[MATERIAL TO PROCESS]

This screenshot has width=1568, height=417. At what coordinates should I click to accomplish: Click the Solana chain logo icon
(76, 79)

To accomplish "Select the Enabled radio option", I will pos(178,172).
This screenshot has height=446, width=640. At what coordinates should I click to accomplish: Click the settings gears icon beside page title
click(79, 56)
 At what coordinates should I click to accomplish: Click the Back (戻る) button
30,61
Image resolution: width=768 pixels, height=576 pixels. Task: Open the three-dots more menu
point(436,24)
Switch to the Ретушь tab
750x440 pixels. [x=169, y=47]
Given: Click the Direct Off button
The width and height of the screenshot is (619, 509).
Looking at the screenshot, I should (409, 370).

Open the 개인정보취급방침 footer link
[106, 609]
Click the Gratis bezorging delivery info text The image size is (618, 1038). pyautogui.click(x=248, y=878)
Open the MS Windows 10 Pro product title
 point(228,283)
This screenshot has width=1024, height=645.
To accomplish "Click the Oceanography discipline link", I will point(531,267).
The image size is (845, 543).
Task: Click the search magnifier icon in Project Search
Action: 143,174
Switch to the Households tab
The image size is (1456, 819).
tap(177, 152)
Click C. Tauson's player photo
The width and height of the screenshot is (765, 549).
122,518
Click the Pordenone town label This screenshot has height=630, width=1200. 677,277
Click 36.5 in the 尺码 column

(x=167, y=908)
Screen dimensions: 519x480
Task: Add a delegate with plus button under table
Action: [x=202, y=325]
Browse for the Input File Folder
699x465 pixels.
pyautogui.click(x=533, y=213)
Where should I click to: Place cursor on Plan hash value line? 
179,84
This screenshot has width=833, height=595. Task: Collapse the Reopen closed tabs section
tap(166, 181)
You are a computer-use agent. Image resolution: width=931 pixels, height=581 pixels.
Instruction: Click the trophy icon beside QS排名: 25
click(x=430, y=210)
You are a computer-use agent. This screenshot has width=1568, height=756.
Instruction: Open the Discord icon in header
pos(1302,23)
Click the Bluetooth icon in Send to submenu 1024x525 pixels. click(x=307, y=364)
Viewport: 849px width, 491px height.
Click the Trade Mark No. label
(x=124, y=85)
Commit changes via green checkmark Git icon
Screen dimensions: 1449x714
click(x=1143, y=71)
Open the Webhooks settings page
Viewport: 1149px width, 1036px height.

[/MATERIAL TO PROCESS]

> **ABOUT THIS EXERCISE**: Every record must be given again exactly as it was written.

> **RESPONSE BELOW**:
This screenshot has width=1568, height=417. At what coordinates should I click to accomplish: Click the Solana chain logo icon
(76, 79)

To accomplish "Select the Enabled radio option", I will pos(178,172).
This screenshot has height=446, width=640. At what coordinates should I click to accomplish: Click the settings gears icon beside page title
click(79, 56)
 At what coordinates should I click to accomplish: Click the Back (戻る) button
30,61
Image resolution: width=768 pixels, height=576 pixels. Task: Open the three-dots more menu
point(436,24)
Switch to the Ретушь tab
750x440 pixels. [x=169, y=47]
Given: Click the Direct Off button
The width and height of the screenshot is (619, 509).
Looking at the screenshot, I should (409, 370).

Open the 개인정보취급방침 footer link
[106, 609]
Click the Gratis bezorging delivery info text The image size is (618, 1038). pyautogui.click(x=248, y=878)
Open the MS Windows 10 Pro product title
 point(228,283)
This screenshot has width=1024, height=645.
To accomplish "Click the Oceanography discipline link", I will point(531,267).
The image size is (845, 543).
Task: Click the search magnifier icon in Project Search
Action: 143,174
Switch to the Households tab
The image size is (1456, 819).
tap(177, 152)
Click C. Tauson's player photo
The width and height of the screenshot is (765, 549).
122,518
Click the Pordenone town label This screenshot has height=630, width=1200. 677,277
Click 36.5 in the 尺码 column

(x=167, y=908)
Screen dimensions: 519x480
Task: Add a delegate with plus button under table
Action: [x=202, y=325]
Browse for the Input File Folder
699x465 pixels.
pyautogui.click(x=533, y=213)
Where should I click to: Place cursor on Plan hash value line? 
179,84
This screenshot has width=833, height=595. Task: Collapse the Reopen closed tabs section
tap(166, 181)
You are a computer-use agent. Image resolution: width=931 pixels, height=581 pixels.
Instruction: Click the trophy icon beside QS排名: 25
click(x=430, y=210)
You are a computer-use agent. This screenshot has width=1568, height=756.
Instruction: Open the Discord icon in header
pos(1302,23)
Click the Bluetooth icon in Send to submenu 1024x525 pixels. click(x=307, y=364)
Viewport: 849px width, 491px height.
Click the Trade Mark No. label
(x=124, y=85)
Commit changes via green checkmark Git icon
Screen dimensions: 1449x714
click(x=1143, y=71)
Open the Webhooks settings page
Viewport: 1149px width, 1036px height.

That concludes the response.